March 1, 2001

In the 50's a young FDA official averted disaster by delaying U.S. approval for Thalidomide, eventually linked to birth defects.  But the infamous drug is back -- as a treatment for leprosy, cancer, and immune disorders.  Rock Brynner has used Thalidomide, and he'll tell us about this infamous drug's redemption.  He co-wrote "Dark Remedy : The Impact Of Thalidomide And Its Revival As A Vital Medicine".

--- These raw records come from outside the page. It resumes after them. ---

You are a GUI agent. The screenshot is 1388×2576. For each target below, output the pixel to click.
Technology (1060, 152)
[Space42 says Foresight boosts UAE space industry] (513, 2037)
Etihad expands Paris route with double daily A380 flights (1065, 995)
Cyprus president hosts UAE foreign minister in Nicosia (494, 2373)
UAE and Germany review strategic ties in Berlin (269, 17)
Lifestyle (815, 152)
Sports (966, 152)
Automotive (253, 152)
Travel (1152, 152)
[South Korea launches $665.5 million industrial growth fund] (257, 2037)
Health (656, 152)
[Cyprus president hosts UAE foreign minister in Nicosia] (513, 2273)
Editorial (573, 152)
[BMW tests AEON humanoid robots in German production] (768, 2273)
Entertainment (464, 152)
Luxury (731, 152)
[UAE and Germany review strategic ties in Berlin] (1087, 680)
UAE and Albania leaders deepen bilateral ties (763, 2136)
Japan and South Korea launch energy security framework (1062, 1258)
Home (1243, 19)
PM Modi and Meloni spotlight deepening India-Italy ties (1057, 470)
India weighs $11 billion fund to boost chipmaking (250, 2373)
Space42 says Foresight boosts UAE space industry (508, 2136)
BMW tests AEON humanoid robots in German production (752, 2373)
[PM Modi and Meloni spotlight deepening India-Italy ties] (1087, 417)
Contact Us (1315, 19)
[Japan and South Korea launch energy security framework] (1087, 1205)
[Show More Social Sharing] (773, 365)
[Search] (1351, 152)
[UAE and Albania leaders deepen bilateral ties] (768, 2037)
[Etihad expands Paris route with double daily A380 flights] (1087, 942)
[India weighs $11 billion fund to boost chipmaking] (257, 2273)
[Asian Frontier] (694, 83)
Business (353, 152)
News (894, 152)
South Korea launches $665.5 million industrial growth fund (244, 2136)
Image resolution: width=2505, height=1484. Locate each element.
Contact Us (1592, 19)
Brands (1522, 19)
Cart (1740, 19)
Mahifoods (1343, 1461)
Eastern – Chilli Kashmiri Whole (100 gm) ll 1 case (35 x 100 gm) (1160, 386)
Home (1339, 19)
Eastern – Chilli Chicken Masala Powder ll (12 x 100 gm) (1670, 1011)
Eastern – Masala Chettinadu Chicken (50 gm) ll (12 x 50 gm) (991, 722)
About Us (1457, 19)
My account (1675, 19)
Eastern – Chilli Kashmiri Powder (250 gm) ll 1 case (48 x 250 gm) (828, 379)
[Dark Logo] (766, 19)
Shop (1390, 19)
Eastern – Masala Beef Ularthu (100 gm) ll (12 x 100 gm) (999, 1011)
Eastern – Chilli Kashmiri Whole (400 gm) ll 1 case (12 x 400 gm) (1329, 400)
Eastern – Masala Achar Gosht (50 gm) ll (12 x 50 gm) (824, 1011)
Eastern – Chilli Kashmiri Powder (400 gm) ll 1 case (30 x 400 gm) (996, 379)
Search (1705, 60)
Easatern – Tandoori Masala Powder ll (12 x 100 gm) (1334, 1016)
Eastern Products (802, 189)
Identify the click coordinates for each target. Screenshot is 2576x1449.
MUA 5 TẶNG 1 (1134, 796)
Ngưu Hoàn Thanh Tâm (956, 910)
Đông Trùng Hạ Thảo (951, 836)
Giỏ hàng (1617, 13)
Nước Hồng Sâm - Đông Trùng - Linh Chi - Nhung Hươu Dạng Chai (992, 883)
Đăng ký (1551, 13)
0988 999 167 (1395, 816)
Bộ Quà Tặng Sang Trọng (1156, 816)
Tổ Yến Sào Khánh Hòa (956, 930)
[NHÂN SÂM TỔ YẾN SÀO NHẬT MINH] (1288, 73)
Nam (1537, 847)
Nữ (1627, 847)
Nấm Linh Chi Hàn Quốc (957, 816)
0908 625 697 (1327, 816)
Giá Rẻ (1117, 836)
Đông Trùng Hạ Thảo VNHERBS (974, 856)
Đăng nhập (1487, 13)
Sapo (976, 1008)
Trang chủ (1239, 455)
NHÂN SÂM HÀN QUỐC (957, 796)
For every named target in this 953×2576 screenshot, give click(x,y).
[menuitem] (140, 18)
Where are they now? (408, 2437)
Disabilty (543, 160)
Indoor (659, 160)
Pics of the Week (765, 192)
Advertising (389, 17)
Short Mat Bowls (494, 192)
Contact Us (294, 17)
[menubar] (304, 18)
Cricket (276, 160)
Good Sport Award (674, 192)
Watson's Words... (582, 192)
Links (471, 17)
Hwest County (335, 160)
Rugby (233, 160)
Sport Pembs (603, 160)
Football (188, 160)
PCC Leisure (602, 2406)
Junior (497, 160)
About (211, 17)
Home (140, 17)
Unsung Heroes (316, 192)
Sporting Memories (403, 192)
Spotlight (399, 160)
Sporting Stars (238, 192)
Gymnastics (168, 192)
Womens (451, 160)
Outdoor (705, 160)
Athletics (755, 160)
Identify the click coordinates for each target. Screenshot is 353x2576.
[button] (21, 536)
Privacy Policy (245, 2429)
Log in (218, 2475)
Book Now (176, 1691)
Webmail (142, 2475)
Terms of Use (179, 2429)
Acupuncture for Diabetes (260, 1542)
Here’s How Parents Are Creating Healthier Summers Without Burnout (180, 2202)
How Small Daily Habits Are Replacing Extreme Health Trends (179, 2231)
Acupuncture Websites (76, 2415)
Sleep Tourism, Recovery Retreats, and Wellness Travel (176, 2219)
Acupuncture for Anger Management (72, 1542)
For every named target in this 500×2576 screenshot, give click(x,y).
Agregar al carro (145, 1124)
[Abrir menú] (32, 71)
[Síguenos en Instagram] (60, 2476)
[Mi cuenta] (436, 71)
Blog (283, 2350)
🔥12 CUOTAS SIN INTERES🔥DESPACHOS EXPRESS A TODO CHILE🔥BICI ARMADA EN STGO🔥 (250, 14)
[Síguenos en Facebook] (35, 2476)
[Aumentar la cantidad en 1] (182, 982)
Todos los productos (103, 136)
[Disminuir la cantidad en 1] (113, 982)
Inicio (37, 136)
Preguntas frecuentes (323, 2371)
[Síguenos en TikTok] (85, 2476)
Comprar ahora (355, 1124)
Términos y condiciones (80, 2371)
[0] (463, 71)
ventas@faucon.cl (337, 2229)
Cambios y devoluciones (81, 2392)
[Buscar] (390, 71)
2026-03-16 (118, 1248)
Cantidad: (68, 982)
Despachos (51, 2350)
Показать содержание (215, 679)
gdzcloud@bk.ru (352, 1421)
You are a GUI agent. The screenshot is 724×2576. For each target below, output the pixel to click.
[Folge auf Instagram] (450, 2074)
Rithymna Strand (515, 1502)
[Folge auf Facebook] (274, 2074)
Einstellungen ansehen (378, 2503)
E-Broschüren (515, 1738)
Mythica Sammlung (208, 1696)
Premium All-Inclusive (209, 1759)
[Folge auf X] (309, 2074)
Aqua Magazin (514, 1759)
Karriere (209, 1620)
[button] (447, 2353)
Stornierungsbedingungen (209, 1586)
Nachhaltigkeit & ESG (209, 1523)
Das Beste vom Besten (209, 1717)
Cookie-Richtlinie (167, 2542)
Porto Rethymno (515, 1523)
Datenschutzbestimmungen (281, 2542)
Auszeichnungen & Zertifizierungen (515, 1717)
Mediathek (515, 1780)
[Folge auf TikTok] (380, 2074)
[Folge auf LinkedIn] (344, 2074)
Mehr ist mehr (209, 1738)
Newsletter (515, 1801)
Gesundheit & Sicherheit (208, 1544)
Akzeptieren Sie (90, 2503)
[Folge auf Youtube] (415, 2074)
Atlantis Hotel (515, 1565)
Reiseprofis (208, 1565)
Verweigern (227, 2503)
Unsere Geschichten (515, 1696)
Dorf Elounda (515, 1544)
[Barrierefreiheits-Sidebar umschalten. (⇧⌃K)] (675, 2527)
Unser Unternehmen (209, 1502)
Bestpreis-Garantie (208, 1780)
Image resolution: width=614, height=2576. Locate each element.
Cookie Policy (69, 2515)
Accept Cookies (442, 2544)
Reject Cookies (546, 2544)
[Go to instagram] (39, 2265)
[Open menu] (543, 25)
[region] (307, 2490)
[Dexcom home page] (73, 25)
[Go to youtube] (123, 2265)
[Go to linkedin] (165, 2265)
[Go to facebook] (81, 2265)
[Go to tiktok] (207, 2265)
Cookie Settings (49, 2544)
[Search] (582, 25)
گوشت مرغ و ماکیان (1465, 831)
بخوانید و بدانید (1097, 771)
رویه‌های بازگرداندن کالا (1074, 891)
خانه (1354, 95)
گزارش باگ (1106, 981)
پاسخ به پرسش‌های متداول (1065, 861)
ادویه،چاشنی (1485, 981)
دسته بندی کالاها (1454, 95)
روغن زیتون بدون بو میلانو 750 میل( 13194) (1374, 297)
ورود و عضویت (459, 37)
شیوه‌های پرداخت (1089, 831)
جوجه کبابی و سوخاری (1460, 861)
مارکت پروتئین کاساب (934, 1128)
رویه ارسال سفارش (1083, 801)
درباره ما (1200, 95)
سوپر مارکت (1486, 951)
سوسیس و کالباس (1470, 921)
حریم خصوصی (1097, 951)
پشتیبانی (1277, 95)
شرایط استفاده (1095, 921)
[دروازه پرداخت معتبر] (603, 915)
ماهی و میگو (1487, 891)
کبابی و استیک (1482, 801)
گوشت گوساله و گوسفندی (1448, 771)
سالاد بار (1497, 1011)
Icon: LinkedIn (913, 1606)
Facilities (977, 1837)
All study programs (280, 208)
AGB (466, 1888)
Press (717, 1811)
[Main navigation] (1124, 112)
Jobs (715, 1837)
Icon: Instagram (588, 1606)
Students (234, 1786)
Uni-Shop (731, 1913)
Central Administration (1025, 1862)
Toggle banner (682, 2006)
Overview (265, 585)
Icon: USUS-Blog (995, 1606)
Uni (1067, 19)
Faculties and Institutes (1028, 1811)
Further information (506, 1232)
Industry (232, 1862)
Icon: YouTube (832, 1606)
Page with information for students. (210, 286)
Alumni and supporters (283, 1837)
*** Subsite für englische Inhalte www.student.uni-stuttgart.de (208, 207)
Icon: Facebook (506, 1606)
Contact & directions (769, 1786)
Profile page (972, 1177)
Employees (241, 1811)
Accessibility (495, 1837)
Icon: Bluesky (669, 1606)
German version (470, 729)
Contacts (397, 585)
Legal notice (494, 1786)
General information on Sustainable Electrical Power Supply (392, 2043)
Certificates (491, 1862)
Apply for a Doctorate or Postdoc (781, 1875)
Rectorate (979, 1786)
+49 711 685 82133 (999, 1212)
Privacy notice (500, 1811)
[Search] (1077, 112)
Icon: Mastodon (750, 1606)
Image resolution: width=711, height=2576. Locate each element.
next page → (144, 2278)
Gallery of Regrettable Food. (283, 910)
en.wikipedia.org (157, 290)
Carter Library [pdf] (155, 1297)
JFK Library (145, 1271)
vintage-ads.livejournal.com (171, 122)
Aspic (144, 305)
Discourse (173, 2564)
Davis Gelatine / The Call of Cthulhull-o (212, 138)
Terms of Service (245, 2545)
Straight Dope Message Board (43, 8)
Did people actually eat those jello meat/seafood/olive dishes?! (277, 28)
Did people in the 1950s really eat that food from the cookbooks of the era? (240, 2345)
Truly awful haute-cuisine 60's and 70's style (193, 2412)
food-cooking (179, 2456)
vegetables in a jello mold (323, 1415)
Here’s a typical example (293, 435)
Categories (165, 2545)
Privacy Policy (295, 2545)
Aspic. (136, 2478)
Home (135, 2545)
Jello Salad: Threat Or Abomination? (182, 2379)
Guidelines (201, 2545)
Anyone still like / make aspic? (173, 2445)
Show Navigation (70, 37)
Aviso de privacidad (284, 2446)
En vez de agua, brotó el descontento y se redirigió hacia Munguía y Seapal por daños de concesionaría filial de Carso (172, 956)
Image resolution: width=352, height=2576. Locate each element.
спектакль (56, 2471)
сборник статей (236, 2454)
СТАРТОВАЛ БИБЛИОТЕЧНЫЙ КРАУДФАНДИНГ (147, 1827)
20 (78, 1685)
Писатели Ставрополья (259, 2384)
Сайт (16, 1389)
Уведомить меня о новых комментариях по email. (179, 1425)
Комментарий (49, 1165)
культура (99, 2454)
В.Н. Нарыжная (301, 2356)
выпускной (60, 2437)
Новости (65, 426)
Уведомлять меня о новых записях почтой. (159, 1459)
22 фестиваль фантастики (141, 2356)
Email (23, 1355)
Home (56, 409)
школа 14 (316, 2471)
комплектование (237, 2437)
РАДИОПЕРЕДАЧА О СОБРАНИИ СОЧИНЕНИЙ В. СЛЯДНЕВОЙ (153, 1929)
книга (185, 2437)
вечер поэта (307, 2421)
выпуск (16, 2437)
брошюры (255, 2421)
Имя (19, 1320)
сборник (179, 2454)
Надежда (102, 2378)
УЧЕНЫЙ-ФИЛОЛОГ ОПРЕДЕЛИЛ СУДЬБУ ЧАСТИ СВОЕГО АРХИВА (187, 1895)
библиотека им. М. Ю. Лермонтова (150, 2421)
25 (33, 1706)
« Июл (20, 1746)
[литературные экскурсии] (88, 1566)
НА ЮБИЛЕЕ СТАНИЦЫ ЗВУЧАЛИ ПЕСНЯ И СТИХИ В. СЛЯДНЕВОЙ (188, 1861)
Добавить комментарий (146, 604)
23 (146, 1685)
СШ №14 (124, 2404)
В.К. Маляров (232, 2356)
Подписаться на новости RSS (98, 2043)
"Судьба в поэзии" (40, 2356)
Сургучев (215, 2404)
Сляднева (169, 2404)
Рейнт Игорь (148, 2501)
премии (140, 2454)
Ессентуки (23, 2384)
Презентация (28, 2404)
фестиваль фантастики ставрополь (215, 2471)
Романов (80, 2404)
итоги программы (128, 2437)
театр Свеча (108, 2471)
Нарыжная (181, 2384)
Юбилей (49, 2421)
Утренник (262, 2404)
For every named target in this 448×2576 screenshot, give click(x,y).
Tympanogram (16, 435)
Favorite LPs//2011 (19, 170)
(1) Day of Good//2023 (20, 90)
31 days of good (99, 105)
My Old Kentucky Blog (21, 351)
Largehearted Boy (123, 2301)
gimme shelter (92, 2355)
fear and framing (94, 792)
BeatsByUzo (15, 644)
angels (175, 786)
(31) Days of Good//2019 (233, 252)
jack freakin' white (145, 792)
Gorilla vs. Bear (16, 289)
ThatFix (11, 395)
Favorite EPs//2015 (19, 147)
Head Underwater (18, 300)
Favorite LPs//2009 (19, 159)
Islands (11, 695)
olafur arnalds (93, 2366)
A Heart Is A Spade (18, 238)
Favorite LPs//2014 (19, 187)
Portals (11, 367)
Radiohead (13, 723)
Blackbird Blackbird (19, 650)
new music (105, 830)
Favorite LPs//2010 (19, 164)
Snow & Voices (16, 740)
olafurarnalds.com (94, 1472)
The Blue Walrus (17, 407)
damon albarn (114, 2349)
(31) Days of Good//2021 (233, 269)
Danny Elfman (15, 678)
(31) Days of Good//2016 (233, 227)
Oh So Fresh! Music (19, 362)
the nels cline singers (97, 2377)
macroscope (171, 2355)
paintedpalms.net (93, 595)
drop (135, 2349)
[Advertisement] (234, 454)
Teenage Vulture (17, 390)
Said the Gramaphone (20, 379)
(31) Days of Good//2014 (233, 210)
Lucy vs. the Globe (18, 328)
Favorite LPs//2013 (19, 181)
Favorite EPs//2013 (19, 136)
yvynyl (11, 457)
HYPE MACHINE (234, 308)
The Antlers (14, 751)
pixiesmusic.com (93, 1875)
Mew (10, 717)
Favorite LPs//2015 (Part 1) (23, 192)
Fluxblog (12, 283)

The Smithsonian Institution wants to purchase a portrait of George Washington, by the artist Gilbert Stuart. The piece, on loan by the the owner, has been on display at the National Portrait Gallery for over 30 years. Patrick Madden, Director of External Affairs at the Gallery, talks with Todd about how the owner may put the painting up for sale if the institution doesn't raise enough money to buy it.

Joel Soler has created a documentary that offers a vivid picture of Iraq leader Saddam Hussein. Soler talks with Todd about the film, and how he obtained information and footage in Iraq under false pretenses. He discusses what he learned about Hussein's traits propaganda, and how he increases his wealth.  His film is called "Uncle Saddam".

The butterfly exhibit at the Frederick Meijer Gardens in Michigan presents visitors with thousands of tropical butterflies. Todd talks with spokesperson Sally Littlefair about the space for the butterflies in the exhibit, and the rarity of the butterfly species included.